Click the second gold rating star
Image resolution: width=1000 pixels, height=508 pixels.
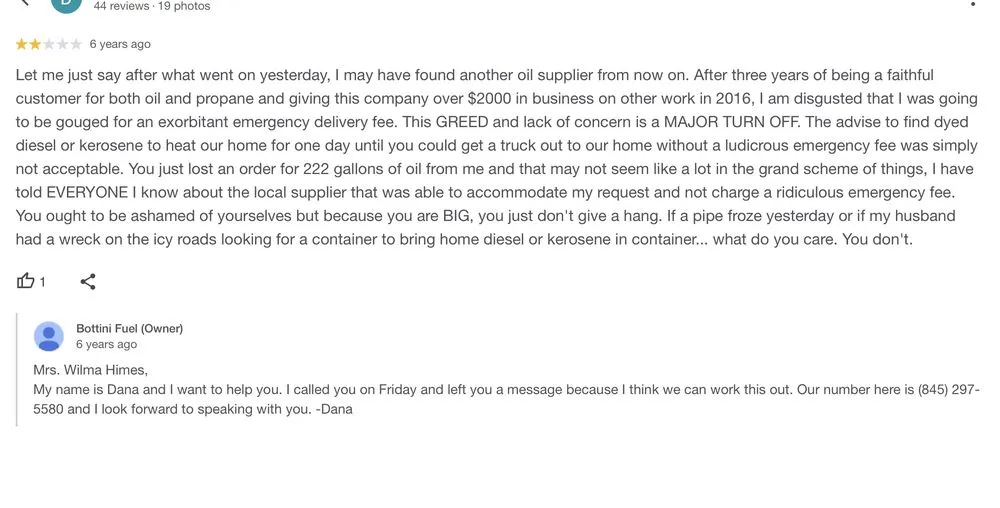coord(35,44)
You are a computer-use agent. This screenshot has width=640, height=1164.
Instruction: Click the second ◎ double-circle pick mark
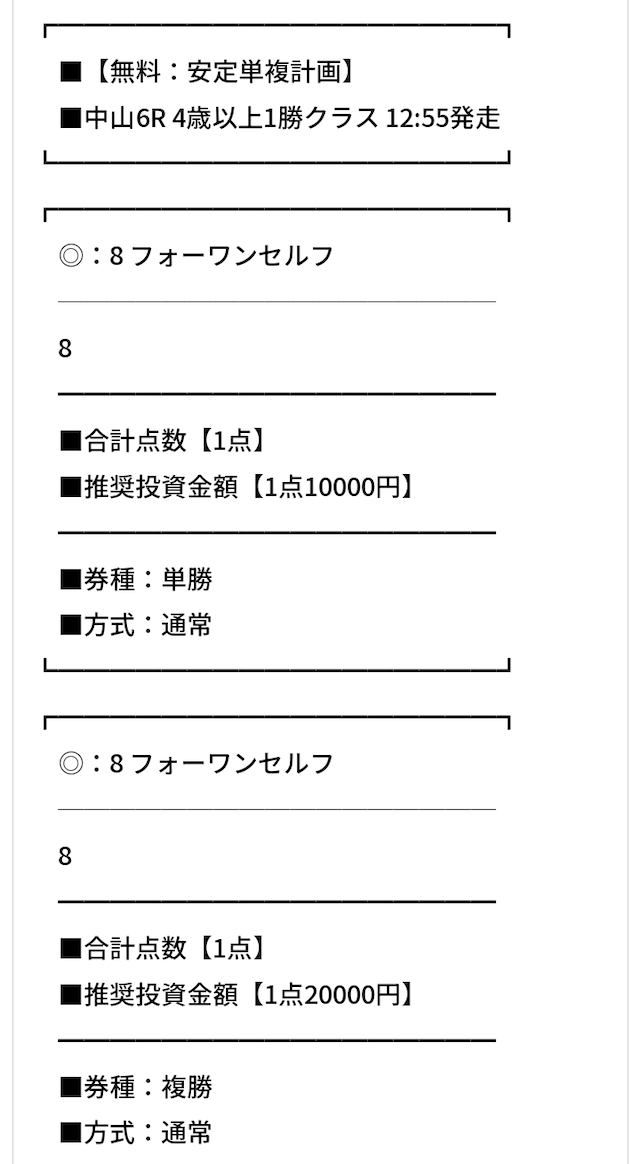coord(71,764)
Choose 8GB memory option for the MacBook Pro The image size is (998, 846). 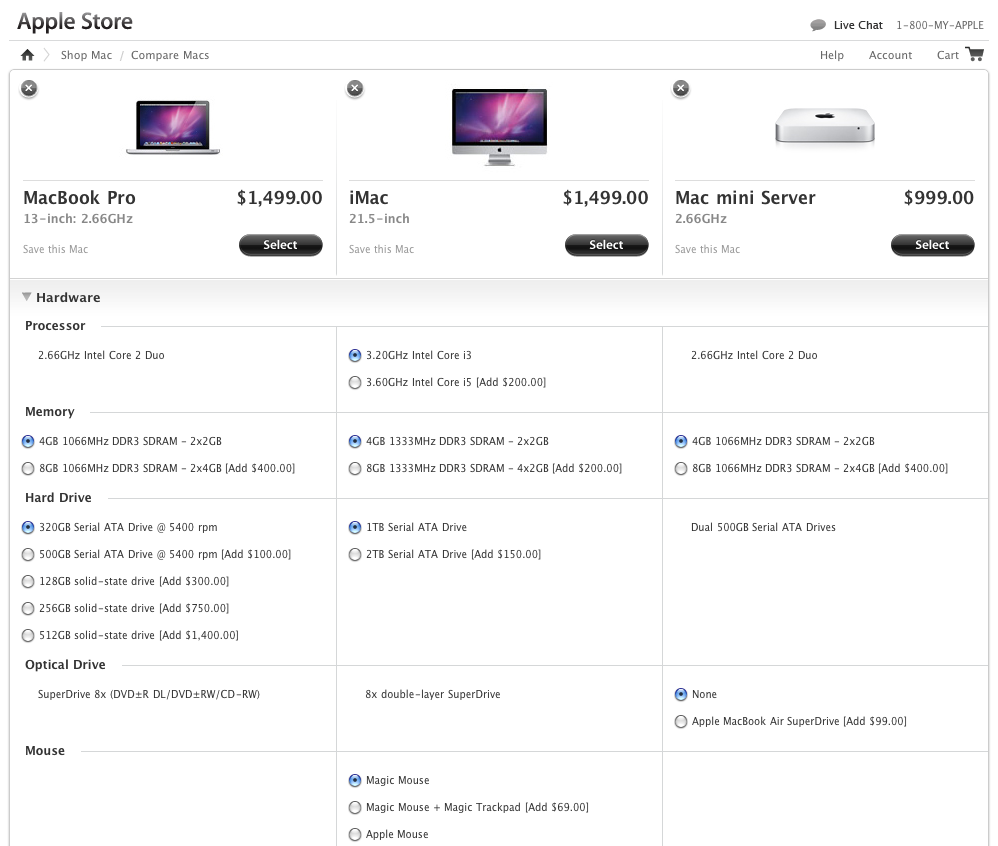(x=28, y=468)
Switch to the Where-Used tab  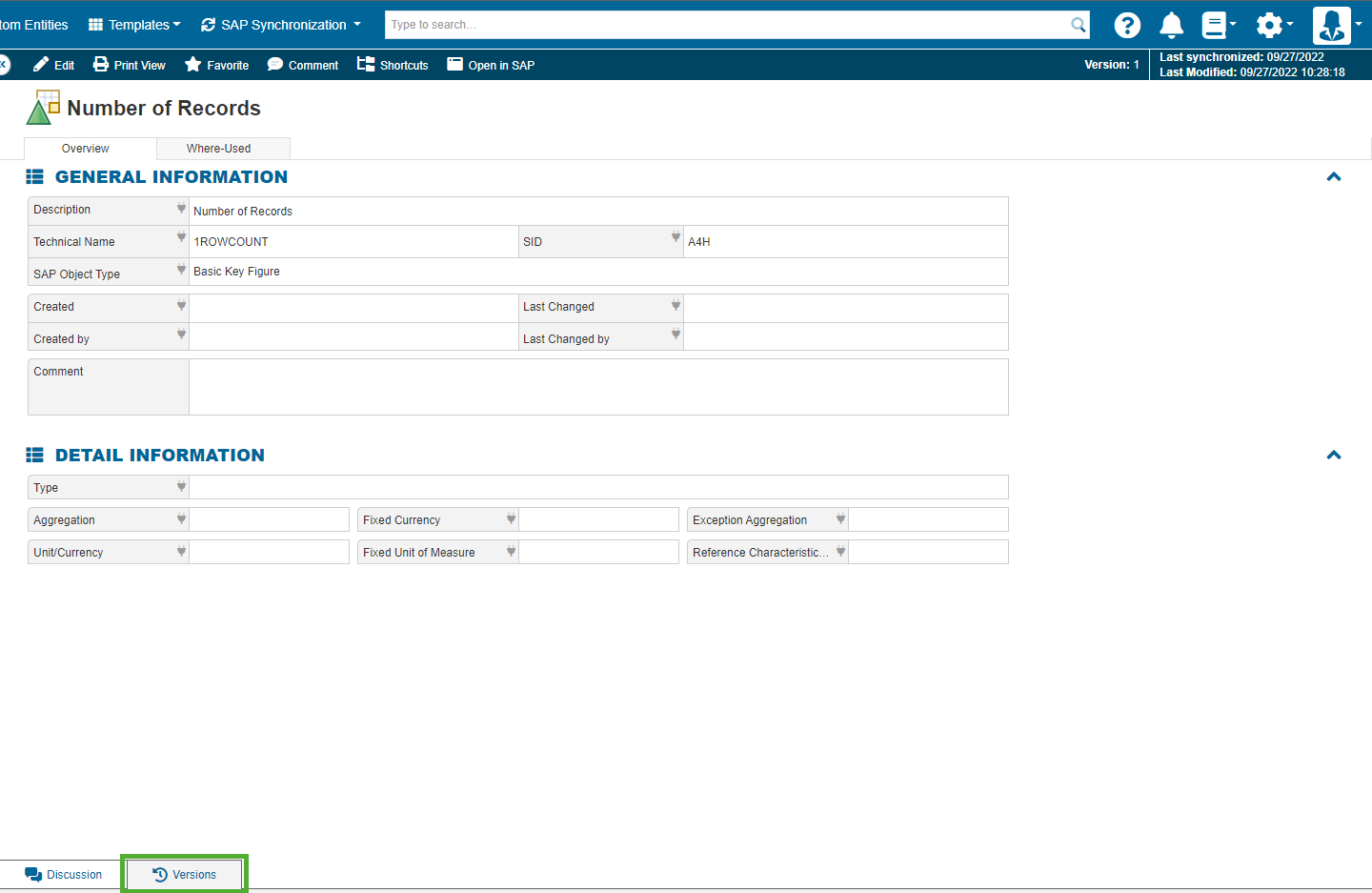[x=219, y=149]
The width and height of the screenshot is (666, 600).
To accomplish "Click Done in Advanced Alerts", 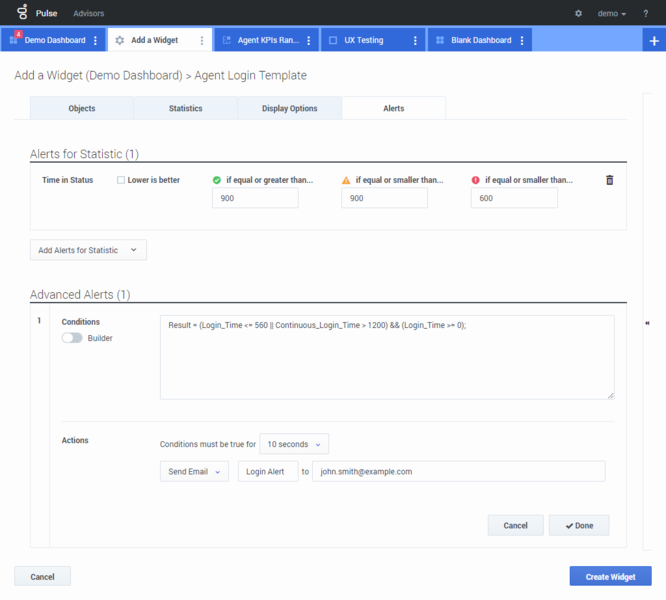I will coord(579,525).
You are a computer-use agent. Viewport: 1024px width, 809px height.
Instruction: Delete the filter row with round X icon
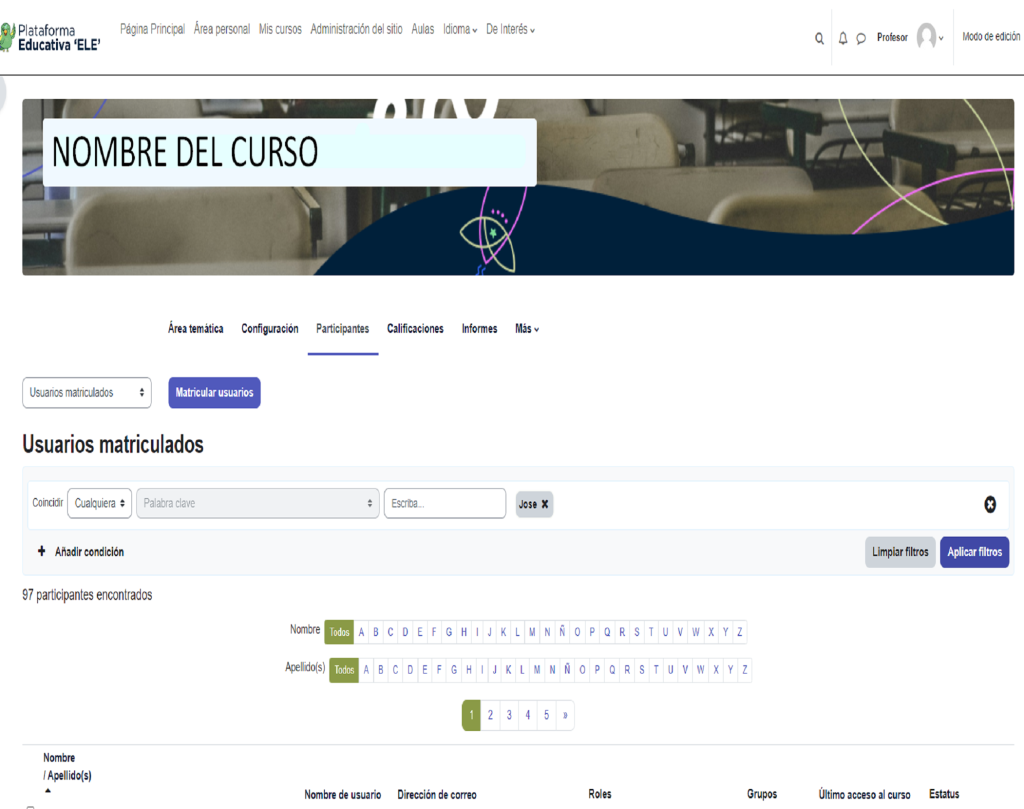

# PROMPT
Every line above that holds "computer" should be copied out.

# RESULT OF THE EXERCISE
You are a computer-use agent. This screenshot has width=640, height=1164.
You are a computer-use agent. Viewport: 1024px width, 809px height.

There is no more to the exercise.